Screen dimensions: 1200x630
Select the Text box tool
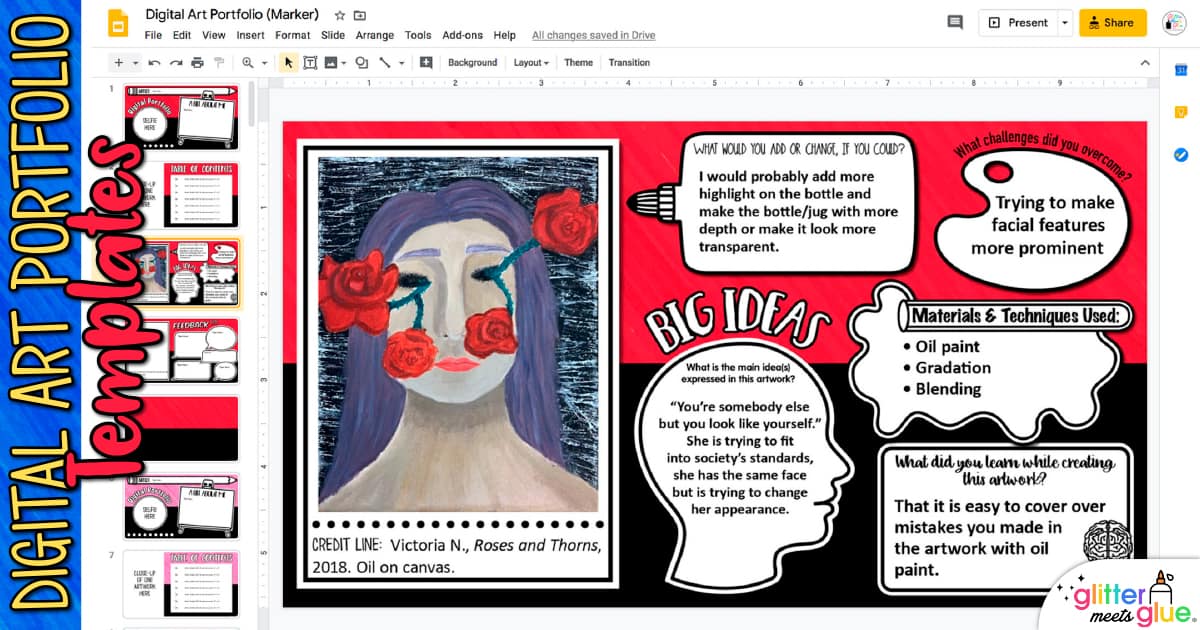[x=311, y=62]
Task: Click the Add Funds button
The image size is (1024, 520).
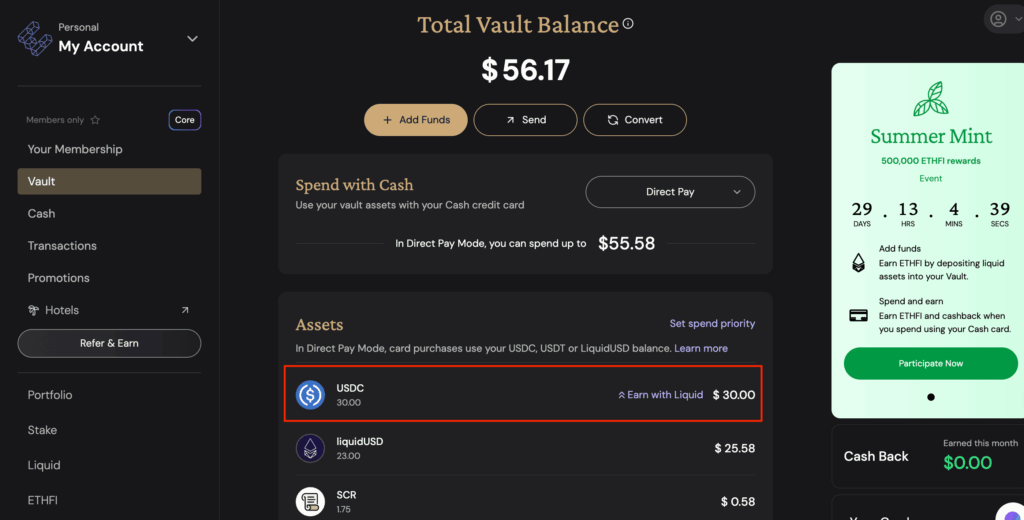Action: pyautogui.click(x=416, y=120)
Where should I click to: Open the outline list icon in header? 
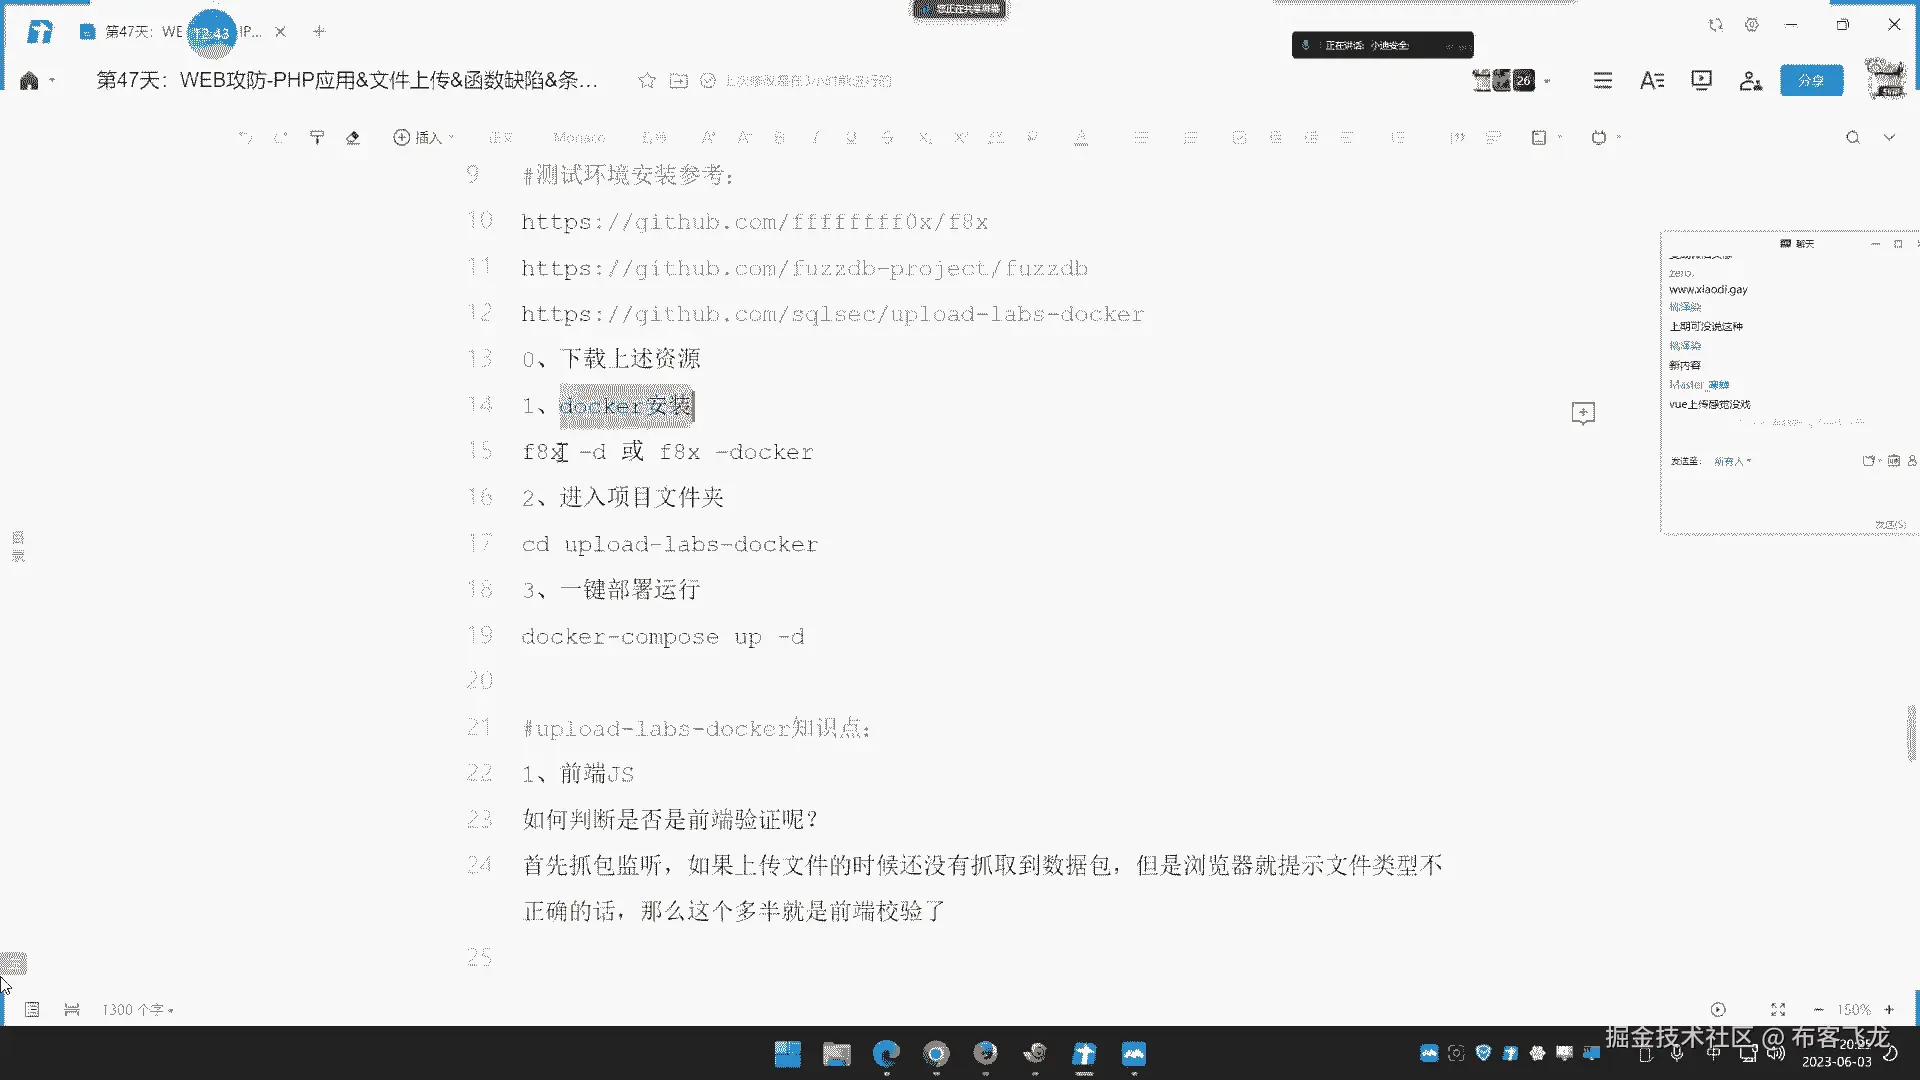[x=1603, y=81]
----------------------------------------
Stated goal
Convert the data above into a two-column CSV with the headers "request_text" and "answer_text", giving one row per request with its text and its answer each in a single quoted field and any line breaks replaced by spaces. Omit the pictures from the output.

Reply to the task
request_text,answer_text
"Screen dimensions: 1200x630 Select the Text box tool","[x=311, y=62]"
"Task: Click the Add Funds button The image size is (1024, 520).","Action: pyautogui.click(x=416, y=120)"
"Where should I click to: Open the outline list icon in header?","[x=1603, y=81]"